Ekonomiyle ilgili geniş kamuoyuna sahip yanlış bir bilgi, piyasanın işleyişini teoride engelleyebilir. Ama hangi bilgi ya da tahminin doğru, hangisinin yanlış olduğuna kim karar verecek? Haber mecraları arasında adeta bir üst mahkeme gibi işleyen kurullar mı kurulacak, haber ombudsmanları mı görevlendirilecek? Ekonomik analizlerin yanlış yönlendirme içerdiği kanıtlanmış mı? Bu soruların açık birer yanıtları yok. Devletin tek elden yaptığı gerçeklik kontrolleri ve “bu manipülatif değildir” kaşesi doğru habere ulaşarak ülkenin ve dünyanın nereye gittiğini öğrenmek isteyen bir yurttaşın kafasını karıştırabilir. Kaldı ki finans piyasalarını bilgi kadar beklentiler de belirliyor ve yurttaşlar bir projeksiyona diğerinden daha fazla prim veriyorlarsa, sorgulanması gereken tekil bir içerik değil, negatif projeksiyonun daha fazla alıcı bulmasına neden olan şartlar olmalı.

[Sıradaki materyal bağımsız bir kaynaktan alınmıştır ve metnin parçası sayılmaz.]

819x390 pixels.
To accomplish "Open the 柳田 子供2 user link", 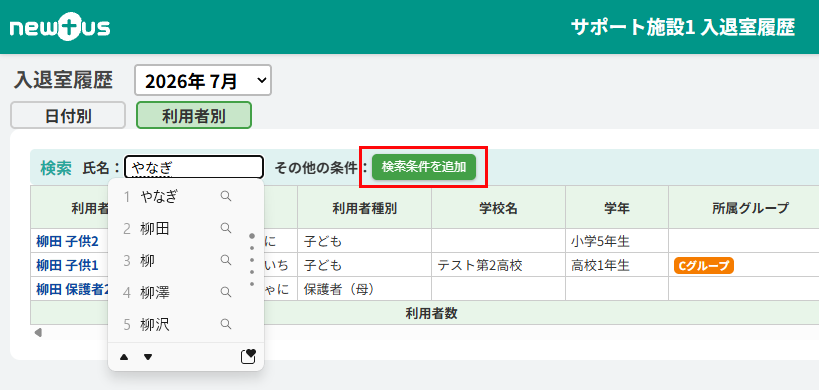I will pyautogui.click(x=67, y=242).
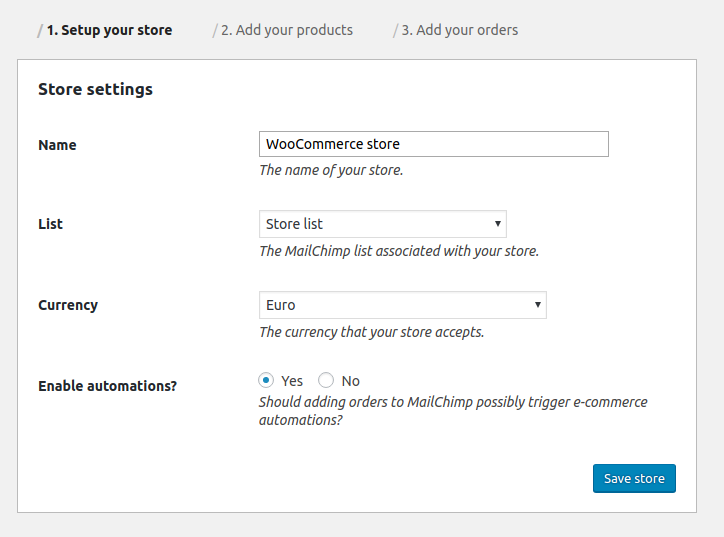724x537 pixels.
Task: Click the 'List' field label
Action: 50,224
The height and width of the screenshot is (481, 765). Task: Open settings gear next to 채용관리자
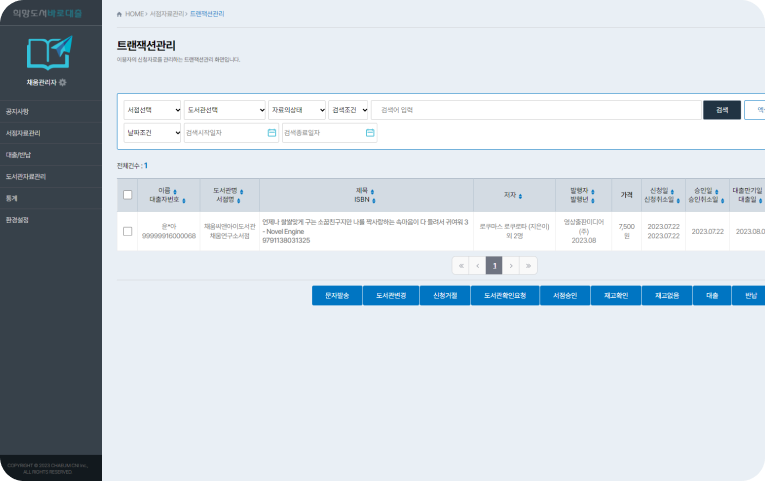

Singapur, Malezya ve Rusya… Sahte haber yasalarını kendi lehlerine çevirmekten geri durmayan ülkelere sadece birkaç örnek. Bu yüzden de sahte haberi “yasaklayan” onu paylaşanı “cezalandıran”, “hapse atan” yasal düzenlemeleri gündeme getirmeden önce sahte habere maruz kalan kişileri eğitmek, dijital medya okuryazarlığını artırarak eleştirel düşünme geleneğini sağlamlaştırmak gibi daha dönüştürücü çözümlere yönelmek gerek.